Омуты и отмели - страница 13
– Могу, но мне тогда придется с нею уезжать. Я не умею на расстоянии держать, а что она выкинет, когда опомнится, мне даже представить страшно.
– Может, мне с ней поговорить? – спросил Митя и покраснел.
– Не поможет.
– Ну ладно, ехать так ехать, – мрачно сказал Анатолий, подумав, что эта Лёшкина Муся будет почище его собственной Киры. И вот ты подумай: Кирку любили мало, эта же вся залюбленная и забалованная, а результат – один. Черт знает, что такое! Как этих детей воспитывать? Но раздумывать особенно было некогда.
– Лёш, тебе придется с нами поехать, потому что Аркаша дальше этот колхоз повезет. Я думаю, влезем в две машины. Берите с собой только самое необходимое, все купите там, я Фросе карту дам. А мы с тобой еще кое-что закупим и вернемся. Поедем мы до железки, посадим всех в поезд на Питер…
– Почему в Петербург? – удивилась Марина.
– Марин, в Москве – ад, а в Питере жить можно. Я договорился, в Петергофе поселятся, там Финский залив, вообще хорошо. Давайте, собирайте детей. Так, что еще? Черт, мы же машину так и не разгрузили. Ребята, пошли, поможете.
Все разошлись в разные стороны, стараясь не смотреть на Лешего, который сидел с закрытыми глазами. Марина подошла, обняла его сзади, помассировала ему грудь, плечи и спину, поводила пальцами по голове – постепенно он отошел и вздохнул.
– Пойдем со мной!
– Надо… надо ехать.
– Время есть, пойдем.
Юля смотрела на нее просительным взглядом, и Марина кивнула ей на ходу:
– Юлечка, я поработаю с Илюшей. Сейчас, подожди немножко, ладно?
Юля кивнула. Илюша всегда очень тяжело переносил разлуку с матерью, пугался и нервничал, но Марина умела его «настроить». К Юле подошел бледный и потерянный Аркаша, совершенно непохожий на себя:
– Юля! Вы должны уехать, вы все. Я за вами и приехал. Юля, пожалуйста, умоляю тебя!

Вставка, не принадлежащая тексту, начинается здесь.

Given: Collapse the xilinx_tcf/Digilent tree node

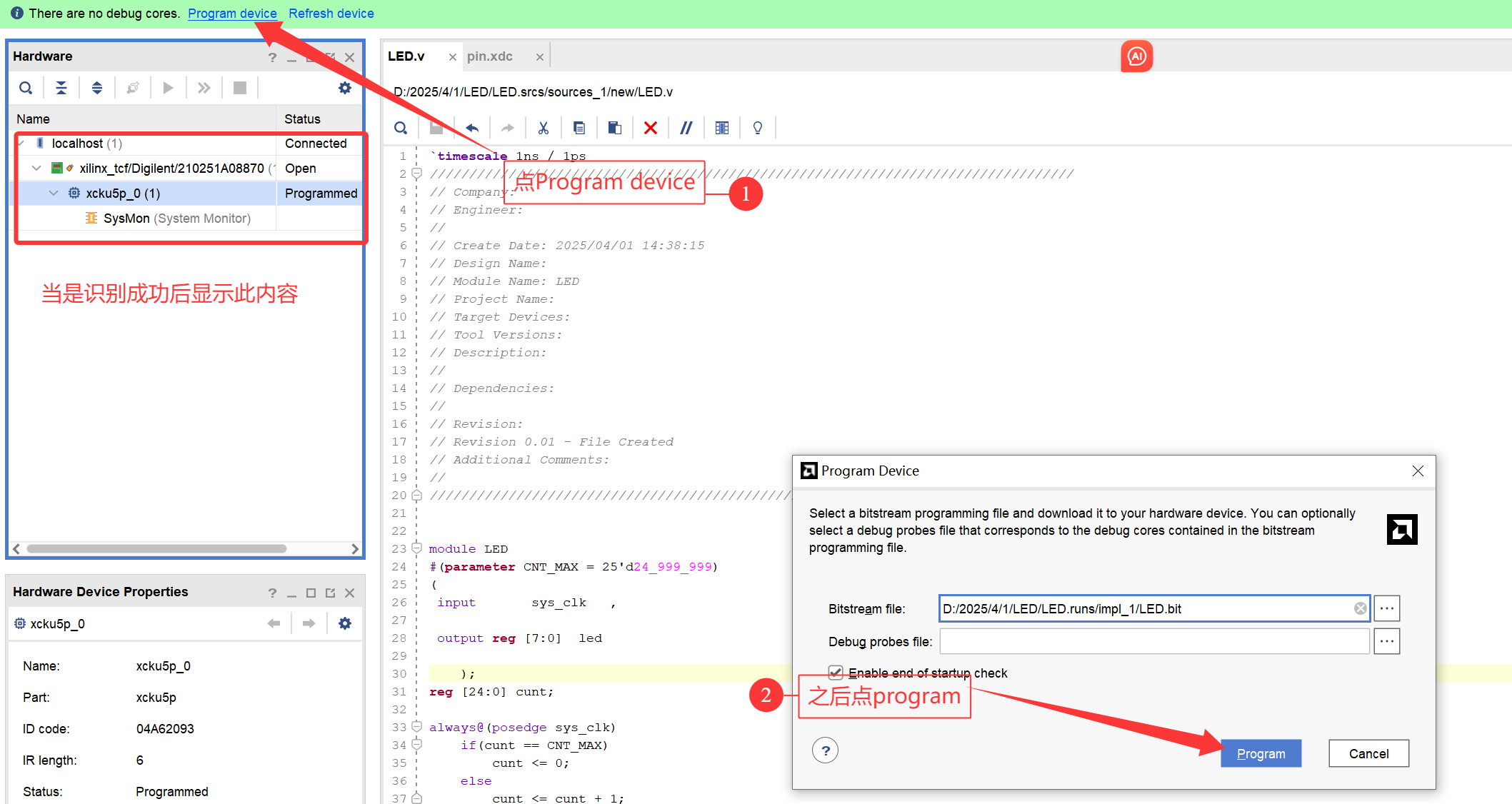Looking at the screenshot, I should coord(36,169).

– Нам уже места не хватит в машине, – сказала Юля, с холодным интересом рассматривая Аркашу.
– Я останусь! Потом уеду!
Митя встал перед матерью, заслонив ее от отца. Они некоторое время смотрели друг на друга, такие похожие – и такие разные! Одного роста и склада, оба рыжие, носатые и слегка лопоухие, только у Аркаши глаза карие, а у Мити – медовые, цвета темного золота.
– Пойдем, мам! О чем нам с ним разговаривать? – Митя увел Юлю, обняв ее за плечи, а Аркаша с отчаяньем смотрел им вслед. Юля вдруг остановилась и оглянулась на Аркашу, сузив глаза:
– Подожди-ка, Митя! Я сейчас!
Она пошла обратно мимо Аркадия, решившего было, что она передумала, и обратилась к Анатолию, который что-то налаживал в кабине:
– Анатолий Владимирович, я могу вам доверять? Вам и Аркадию? Он не заберет ребенка? Илюшу?

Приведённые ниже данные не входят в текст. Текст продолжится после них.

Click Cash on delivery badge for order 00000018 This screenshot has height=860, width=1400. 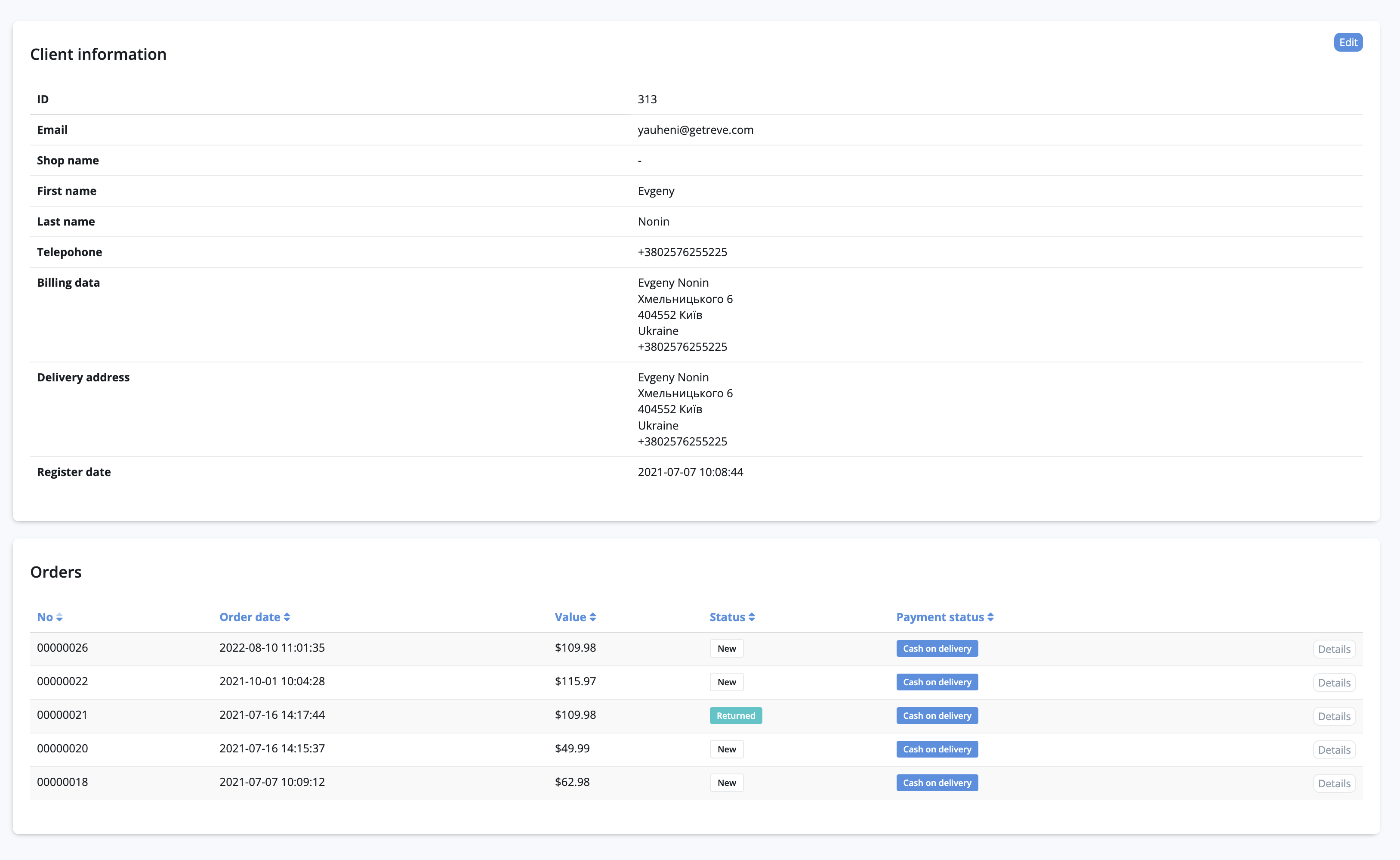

Анатолий медленно выпрямился и тяжело взглянул на Юлю:
– Не любишь ты меня. А я – на твоей стороне. Не бойся, не заберет. Ему не жить тогда, он знает.
– Спасибо.
– Пожалуйста, – Анатолий усмехнулся и опять полез в кабину.

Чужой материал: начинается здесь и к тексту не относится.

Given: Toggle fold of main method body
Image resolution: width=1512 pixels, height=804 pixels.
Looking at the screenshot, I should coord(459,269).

Марина привела Лешего в дом и уложила на диван. Она чувствовала: в нем что-то разладилось, даже видела, где именно. Попыталась поправить, вернув нарушенную гармонию и цельность, и сосредоточилась, не сразу заметив, что по щекам у Лешего текли слезы.
– Кого мы вырастили, а? – горько сказал он. – Это я виноват, избаловал.
– Лёшечка, не надо. Не надо, милый. Что делать, мы оба виноваты. Придется и это пережить. Я клянусь тебе, я следить за ней буду – волос не упадет.
– Марина! – И он не смог сдержать рыдания.
Она обняла Лешего, словно крылами: и телом обняла, и душой, и сердцем. Обняла – и всю силу, всю любовь выплеснула в него, успокаивая нервы, расслабляя мускулы, прогоняя тоску, усмиряя боль, вселяя мужество, пытаясь залечить ту рану, что нанесла ему любимая дочь. Марина строила Лёшке защиту из собственной любви, нежности и страсти, и когда закончила, сил у нее почти не осталось.